BEGIN Text for analysis
PostPosted: Visual Basic for Applications (VBA), VBA registry interface Top

Hi,

I'm going to disagree with duckthing about using the registry. It's fairly easy to add keys to registry without needing to write an installer. You can use the windows api HOWEVER you need to be sure you know what your doing. You'd could use the windows api to read the key. You'd have to encrypt the key value so that it's not that easy to change though.

I'm also going to disagree about preventing it from being redistributable (sorry duckthing) but it requires the user to have a network card or modem. Each machine in the world has a unique MAC address, prior to giving the user a copy of your spreadsheet you'd need to ask your user to supply their MAC address, you would need to embed that into your code, i.e. if machines MAC address = "something" then run.

You'll need to use the windows api again... heres a wonderful example of how to do that

http://www.osix.net/modules/article/print.php id=2



 
 
Derek at Potters Clay





PostPosted: Visual Basic for Applications (VBA), VBA registry interface Top

Can I read the mac address instead of asking the user to supply it

 
 
Derek Smyth





PostPosted: Visual Basic for Applications (VBA), VBA registry interface Top

yes but you need some condition in place so that the code won't run if the MAC address is not what it's suppose to be. You would need to store it somehow in your code. I suppose it would be possible to have your spreadsheet write VBA code containing the MAC into itself the first time it ran so that the next time it ran it knew what MAC address to expect.

 
 
Derek at Potters Clay





PostPosted: Visual Basic for Applications (VBA), VBA registry interface Top

Thank you both for your help on this.

 
 
duck thing





PostPosted: Visual Basic for Applications (VBA), VBA registry interface Top

I'm going to disagree with duckthing about using the registry. It's fairly easy to add keys to registry without needing to write an installer. You can use the windows api HOWEVER you need to be sure you know what your doing. You'd could use the windows api to read the key. You'd have to encrypt the key value so that it's not that easy to change though.

Yes, you're absolutely right. I wasn't thinking clearly! What the workbook could do, then, is to first check to see if the appropriate key exists. If it doesn't, the workbook can assume this is the first time it's being run, and set up the necessary key. And, of course, he'd need to make sure his code is locked for viewing.

Depending on the user's security policies, the program may not be allowed to write to the registry. But it's a starting point.
END Text for analysis
BEGIN Dataset content
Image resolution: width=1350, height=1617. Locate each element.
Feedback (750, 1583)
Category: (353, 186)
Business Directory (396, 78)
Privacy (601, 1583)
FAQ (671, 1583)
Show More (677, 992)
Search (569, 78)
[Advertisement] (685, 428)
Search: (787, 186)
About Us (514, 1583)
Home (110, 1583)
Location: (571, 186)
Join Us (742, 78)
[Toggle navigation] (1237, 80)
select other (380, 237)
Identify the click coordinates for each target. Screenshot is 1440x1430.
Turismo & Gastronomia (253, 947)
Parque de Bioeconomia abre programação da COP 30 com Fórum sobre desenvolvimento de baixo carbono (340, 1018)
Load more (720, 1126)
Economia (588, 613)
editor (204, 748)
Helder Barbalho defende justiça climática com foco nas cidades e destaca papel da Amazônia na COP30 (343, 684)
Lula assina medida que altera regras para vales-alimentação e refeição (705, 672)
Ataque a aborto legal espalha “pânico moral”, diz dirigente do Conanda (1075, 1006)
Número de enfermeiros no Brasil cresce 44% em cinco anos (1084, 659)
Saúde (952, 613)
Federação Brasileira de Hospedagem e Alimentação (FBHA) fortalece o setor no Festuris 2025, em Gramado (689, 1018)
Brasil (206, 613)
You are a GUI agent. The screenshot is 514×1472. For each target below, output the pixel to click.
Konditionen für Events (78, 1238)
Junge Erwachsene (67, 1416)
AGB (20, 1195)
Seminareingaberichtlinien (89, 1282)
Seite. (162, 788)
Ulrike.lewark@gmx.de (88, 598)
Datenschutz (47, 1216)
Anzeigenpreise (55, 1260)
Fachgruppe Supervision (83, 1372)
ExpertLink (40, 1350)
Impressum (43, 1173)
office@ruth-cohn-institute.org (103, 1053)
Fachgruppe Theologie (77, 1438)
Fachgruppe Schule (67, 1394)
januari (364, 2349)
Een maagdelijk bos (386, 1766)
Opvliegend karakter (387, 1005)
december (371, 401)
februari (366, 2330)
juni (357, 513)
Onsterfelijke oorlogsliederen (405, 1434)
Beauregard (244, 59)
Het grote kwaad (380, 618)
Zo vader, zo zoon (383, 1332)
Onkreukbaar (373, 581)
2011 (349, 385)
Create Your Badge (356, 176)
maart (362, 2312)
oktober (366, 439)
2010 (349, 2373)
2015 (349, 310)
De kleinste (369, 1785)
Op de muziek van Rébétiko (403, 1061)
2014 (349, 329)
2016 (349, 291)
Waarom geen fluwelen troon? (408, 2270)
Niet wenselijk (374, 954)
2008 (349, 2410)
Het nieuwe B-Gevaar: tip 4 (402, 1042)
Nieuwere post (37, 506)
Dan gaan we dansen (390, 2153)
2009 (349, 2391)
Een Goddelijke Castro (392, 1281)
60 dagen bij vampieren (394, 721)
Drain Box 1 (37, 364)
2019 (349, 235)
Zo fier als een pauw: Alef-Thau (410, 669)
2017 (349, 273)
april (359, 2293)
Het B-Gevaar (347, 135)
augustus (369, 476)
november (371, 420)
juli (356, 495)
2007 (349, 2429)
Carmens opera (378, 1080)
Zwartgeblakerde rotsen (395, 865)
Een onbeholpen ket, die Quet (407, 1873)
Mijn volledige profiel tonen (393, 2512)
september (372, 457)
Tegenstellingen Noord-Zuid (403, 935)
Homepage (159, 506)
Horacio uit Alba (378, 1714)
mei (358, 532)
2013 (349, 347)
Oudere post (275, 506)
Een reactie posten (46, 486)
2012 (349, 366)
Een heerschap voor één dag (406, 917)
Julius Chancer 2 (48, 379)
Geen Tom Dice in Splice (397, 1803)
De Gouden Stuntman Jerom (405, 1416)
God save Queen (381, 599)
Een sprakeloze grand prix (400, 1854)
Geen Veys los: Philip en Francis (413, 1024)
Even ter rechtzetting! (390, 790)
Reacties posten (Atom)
END Dataset content
=== Aim of the exercise ===
In the forum thread about the VBA registry interface, what hardware must the user have for the MAC address method of preventing redistribution to work?

=== Solution below ===
A network card or modem.